That's what I'm wondering. Did he think that nobody would bother checking it? Then he was saying all that stuff about the model being "corrupted during upload" - maybe he didn't think it was going to get as much traction as it did?

Plenty of people have scammed their way to the top of the benchmark league tables, by training on the benchmarking datasets. And a lot of the people who do this just get ignored - they don't take much heat for it.

If the scam hadn't gained enough publicity for people to start paying attention, he would have gotten away with it :)

  • But not really, which is what confuses the heck out of me. Thousands of people downloaded and used the model. It obviously wasn’t spectacular.

    It’s like claiming to have turned water into wine, then giving away thousands free samples all over the world (of water) so that everyone instantly knows you’re full of crap.

    The only explanation I can imagine for perpetrating this fraud is a fundamental misunderstanding that the model would be published for all to try?

    I just can’t wrap my head around the incentives here. I guess mental illness or vindictive action are possibilities?

    Hard to imagine how this plays out.

I haven’t followed this story. What did he do that ruined his reputation? The story link here is broken for me.

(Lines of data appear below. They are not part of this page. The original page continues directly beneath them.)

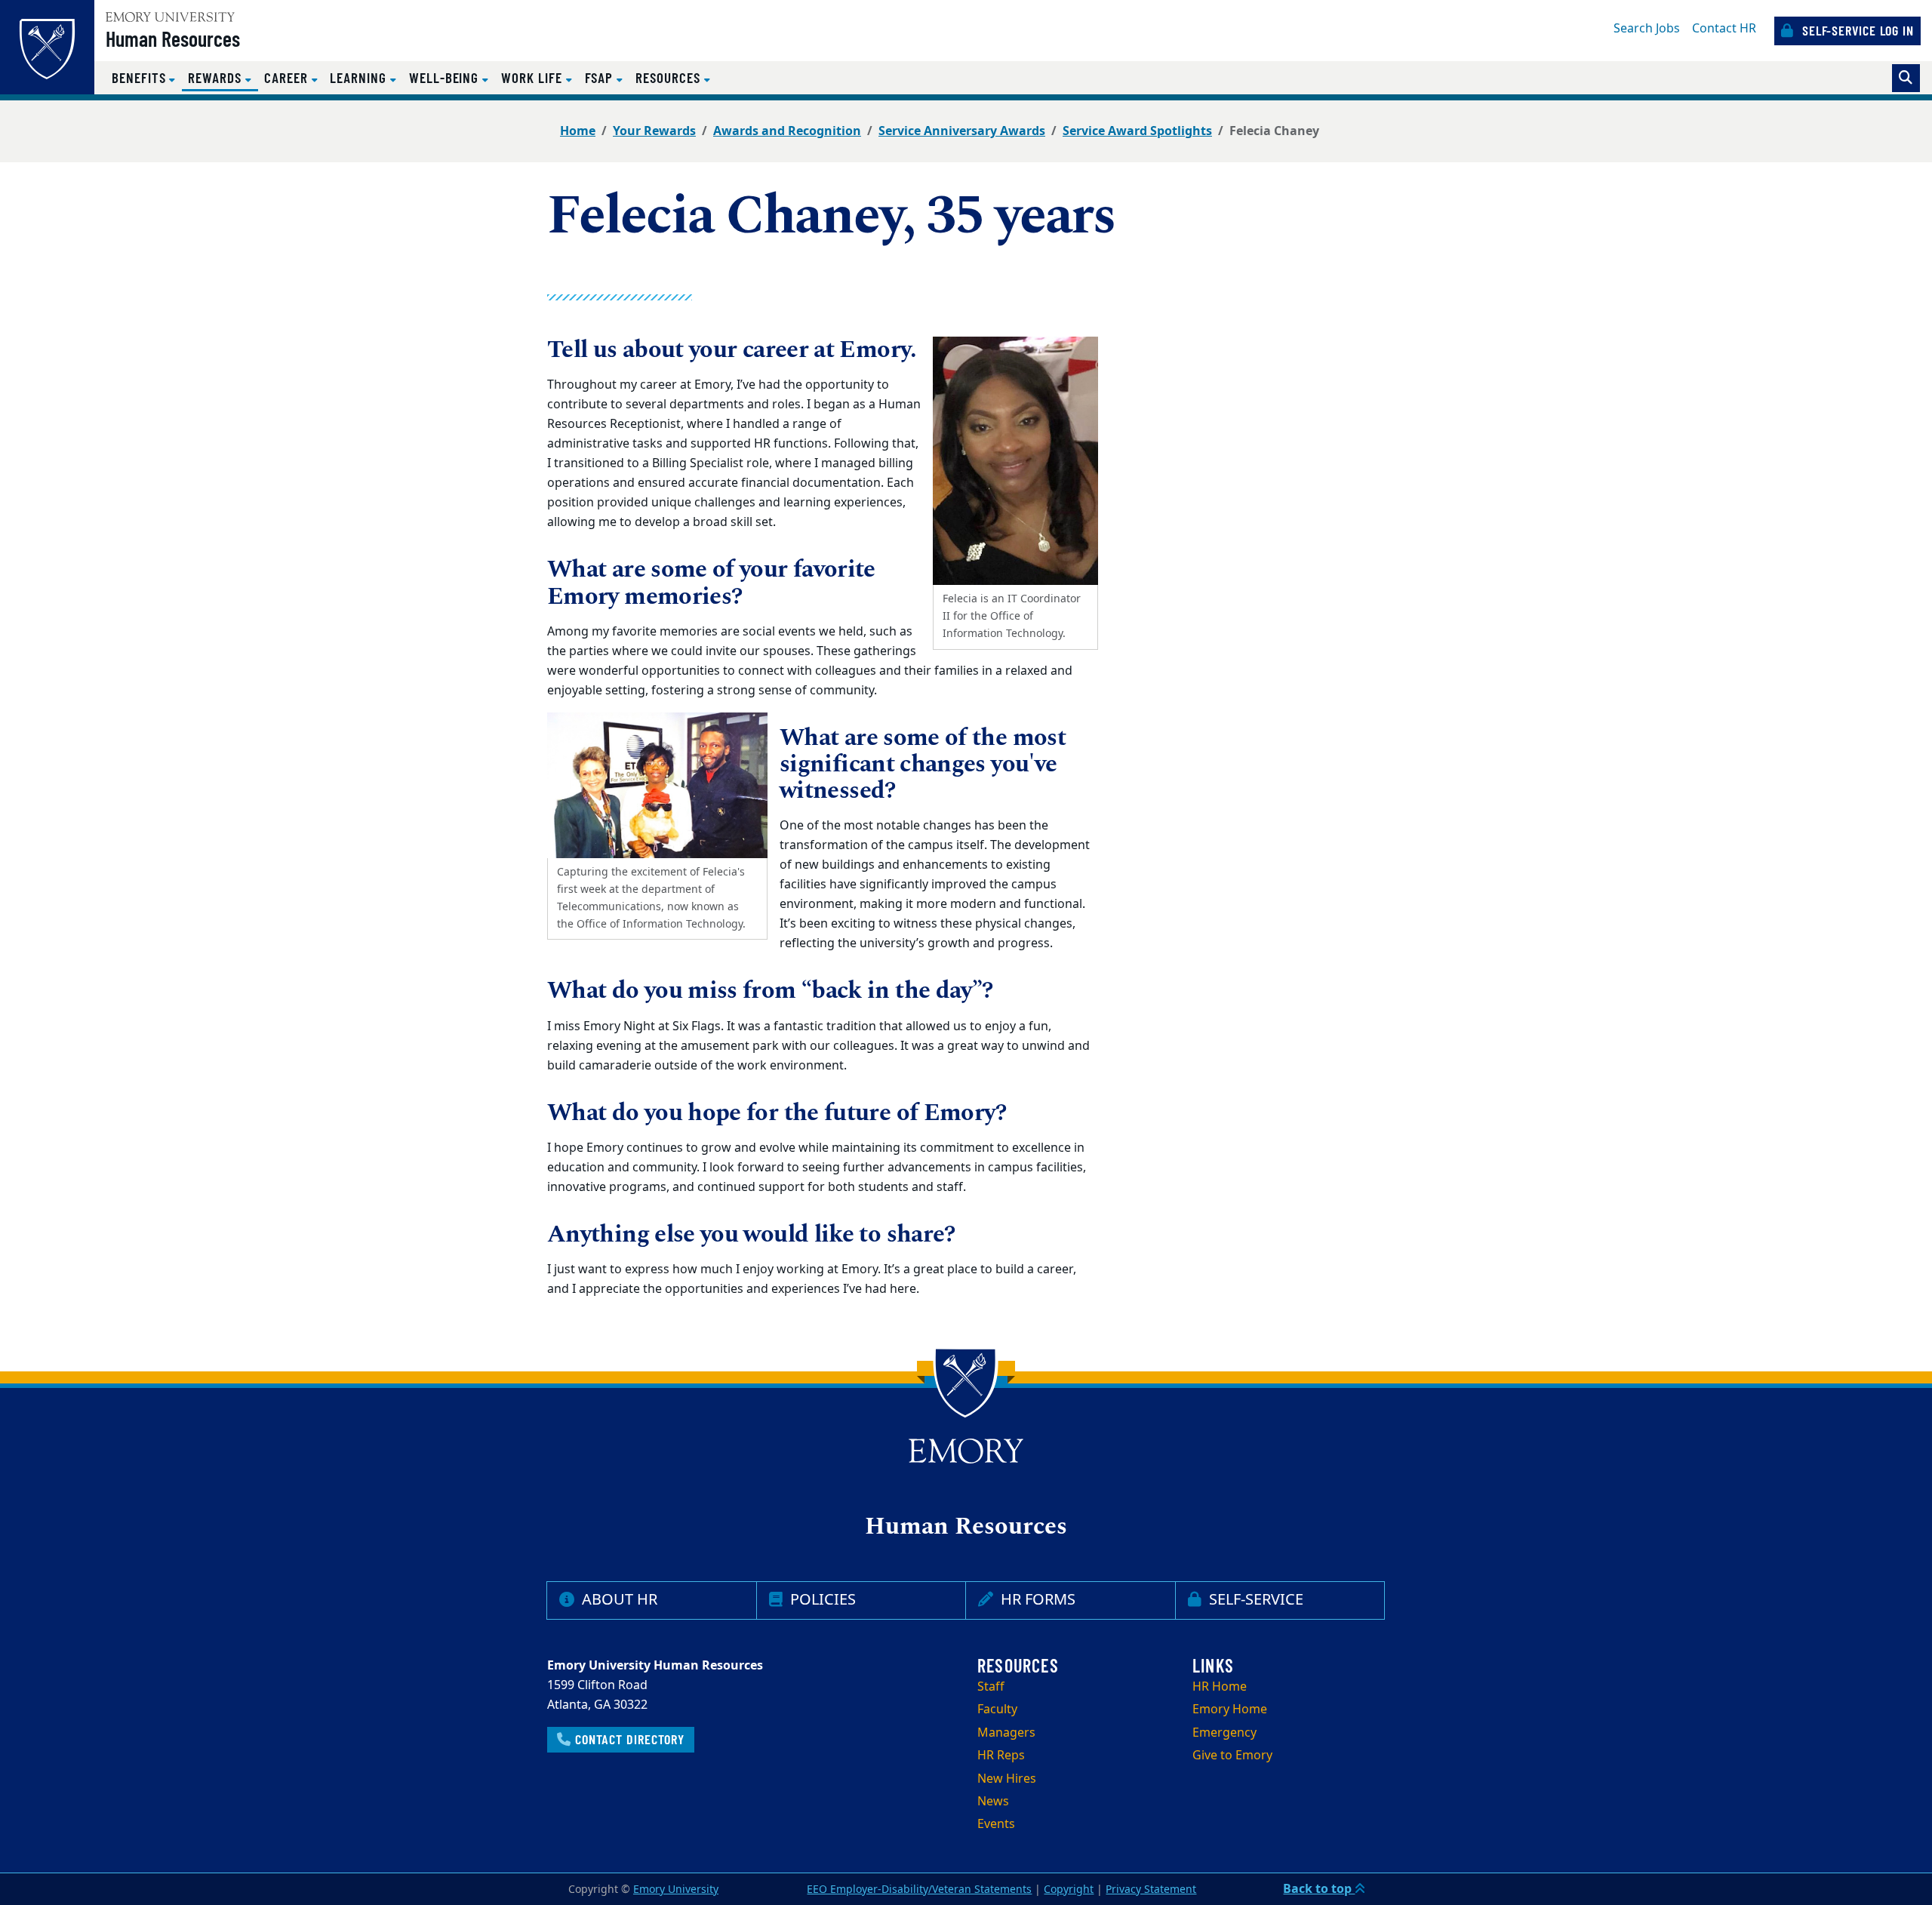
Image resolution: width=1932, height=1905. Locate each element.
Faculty (997, 1709)
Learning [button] (359, 77)
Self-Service (1254, 1600)
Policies (821, 1600)
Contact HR (1724, 29)
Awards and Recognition (787, 131)
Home (577, 131)
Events (996, 1824)
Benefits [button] (140, 77)
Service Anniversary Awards (961, 131)
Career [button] (288, 77)
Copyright (1069, 1889)
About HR (617, 1600)
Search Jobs (1647, 29)
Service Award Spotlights (1137, 131)
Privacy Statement (1151, 1889)
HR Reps (1001, 1756)
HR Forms (1036, 1600)
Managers (1006, 1733)
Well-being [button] (445, 77)
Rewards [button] (222, 77)
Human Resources (173, 38)
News (993, 1802)
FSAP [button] (601, 77)
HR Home (1219, 1687)
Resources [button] (669, 77)
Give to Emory (1232, 1756)
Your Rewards (654, 131)
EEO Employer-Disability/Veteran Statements (919, 1889)
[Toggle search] (1906, 78)
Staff (990, 1687)
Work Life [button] (533, 77)
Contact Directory (628, 1739)
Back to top (1319, 1889)
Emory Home (1229, 1709)
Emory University (675, 1889)
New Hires (1006, 1779)
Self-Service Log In (1856, 30)
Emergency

  • An AI engagement farmer on twitter claimed to create a llama 3.1 fine tine, trained on "reflection" (ie internal thinking) prompting that outperformed the likes of Llama 405B and even the closed source models on benchmarks.

    The guy says that the model is so good because it was tuned on data generated by Glaive AI. He tells everyone he uses Glaive AI and that everyone else should use it too.

    Releases the model on HF, is an absolute poopstorm. People cannot recreate the stated benchmarks, the guy who released the model literally said "they uploaded it wrong". Pretty much turns to dog-ate-my-homework type excuses that don't make sense either. Turns out people find it's just llama 3.0 with some lora applied.

    Then some others do some digging to find out that Glaive AI is a company that Matt Schumer invested in, which he did not disclose on Twitter.

    He does a holding pattern on Twitter, saying something to the effect of "the weight got scrambled!" and says that they're going to give access to a hosted endpoint and then figure out the weight issue later.

    People try out this hosted model and find out it's actually just proxying requests through to anthropic's sonnet 3.5 api, with some filtering for words like "Claude".

    After he was found out, they switch the proxy over to gpt 4o.

    The endgame of this guy was probably 1. to promote his company and 2. to raise funding for another company. Both failed spectacularly, this guy is a scammer to the nth degree.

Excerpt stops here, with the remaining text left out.